— Task brief —
How many lines of the data below contain the string "tick"? Reply with the number only.

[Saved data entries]
____________________

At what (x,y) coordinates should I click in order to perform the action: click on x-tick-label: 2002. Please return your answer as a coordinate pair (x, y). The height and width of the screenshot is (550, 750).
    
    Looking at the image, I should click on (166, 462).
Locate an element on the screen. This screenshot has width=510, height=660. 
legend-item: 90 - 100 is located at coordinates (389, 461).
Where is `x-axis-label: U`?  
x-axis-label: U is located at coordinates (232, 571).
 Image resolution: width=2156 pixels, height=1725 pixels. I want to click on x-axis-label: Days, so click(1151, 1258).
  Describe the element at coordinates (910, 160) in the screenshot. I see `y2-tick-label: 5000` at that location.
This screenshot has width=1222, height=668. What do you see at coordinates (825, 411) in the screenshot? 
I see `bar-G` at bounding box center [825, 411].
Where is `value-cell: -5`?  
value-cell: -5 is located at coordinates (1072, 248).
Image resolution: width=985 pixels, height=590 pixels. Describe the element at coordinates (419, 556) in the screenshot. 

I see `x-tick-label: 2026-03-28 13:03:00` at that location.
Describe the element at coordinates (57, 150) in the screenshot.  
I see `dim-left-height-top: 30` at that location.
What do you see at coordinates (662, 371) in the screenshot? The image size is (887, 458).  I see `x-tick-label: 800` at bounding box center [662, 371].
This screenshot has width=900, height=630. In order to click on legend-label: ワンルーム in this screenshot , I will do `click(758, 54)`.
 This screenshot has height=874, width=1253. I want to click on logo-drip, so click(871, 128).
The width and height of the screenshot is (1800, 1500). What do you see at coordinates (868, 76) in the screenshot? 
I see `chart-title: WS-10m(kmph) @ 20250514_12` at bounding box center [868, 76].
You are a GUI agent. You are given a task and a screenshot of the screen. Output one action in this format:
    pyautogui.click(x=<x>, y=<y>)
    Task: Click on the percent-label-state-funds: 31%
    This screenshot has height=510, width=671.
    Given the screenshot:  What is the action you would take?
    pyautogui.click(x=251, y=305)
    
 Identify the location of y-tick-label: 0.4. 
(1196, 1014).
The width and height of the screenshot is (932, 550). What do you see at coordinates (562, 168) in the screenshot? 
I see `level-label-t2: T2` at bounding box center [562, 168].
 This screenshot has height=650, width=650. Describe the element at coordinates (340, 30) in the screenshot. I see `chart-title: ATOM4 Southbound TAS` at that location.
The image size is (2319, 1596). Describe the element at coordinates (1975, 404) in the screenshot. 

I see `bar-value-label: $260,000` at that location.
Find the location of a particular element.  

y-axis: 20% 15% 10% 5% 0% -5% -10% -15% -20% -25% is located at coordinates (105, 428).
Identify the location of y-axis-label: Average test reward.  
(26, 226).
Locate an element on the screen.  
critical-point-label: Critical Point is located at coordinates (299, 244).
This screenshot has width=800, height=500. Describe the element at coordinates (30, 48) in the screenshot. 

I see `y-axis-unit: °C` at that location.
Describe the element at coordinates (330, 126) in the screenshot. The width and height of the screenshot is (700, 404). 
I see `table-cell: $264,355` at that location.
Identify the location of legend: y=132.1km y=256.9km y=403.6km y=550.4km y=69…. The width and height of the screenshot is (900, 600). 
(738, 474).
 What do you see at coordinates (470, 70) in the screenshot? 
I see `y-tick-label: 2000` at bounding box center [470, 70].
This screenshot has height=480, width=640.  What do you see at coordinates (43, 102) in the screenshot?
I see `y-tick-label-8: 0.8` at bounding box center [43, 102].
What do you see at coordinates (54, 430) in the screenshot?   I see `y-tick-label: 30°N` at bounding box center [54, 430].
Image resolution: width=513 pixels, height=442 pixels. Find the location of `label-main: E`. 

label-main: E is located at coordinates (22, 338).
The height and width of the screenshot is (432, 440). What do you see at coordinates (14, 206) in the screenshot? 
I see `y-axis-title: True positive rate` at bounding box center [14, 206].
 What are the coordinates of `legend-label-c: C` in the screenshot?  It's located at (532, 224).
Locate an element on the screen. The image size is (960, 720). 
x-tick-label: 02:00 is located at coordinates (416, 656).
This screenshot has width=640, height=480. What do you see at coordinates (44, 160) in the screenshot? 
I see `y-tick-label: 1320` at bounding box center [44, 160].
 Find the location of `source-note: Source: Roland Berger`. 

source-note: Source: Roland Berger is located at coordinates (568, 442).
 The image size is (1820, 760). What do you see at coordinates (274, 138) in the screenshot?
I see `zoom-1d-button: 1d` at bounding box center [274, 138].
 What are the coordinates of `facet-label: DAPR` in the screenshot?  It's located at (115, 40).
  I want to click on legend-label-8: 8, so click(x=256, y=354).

____________________

— Answer —
10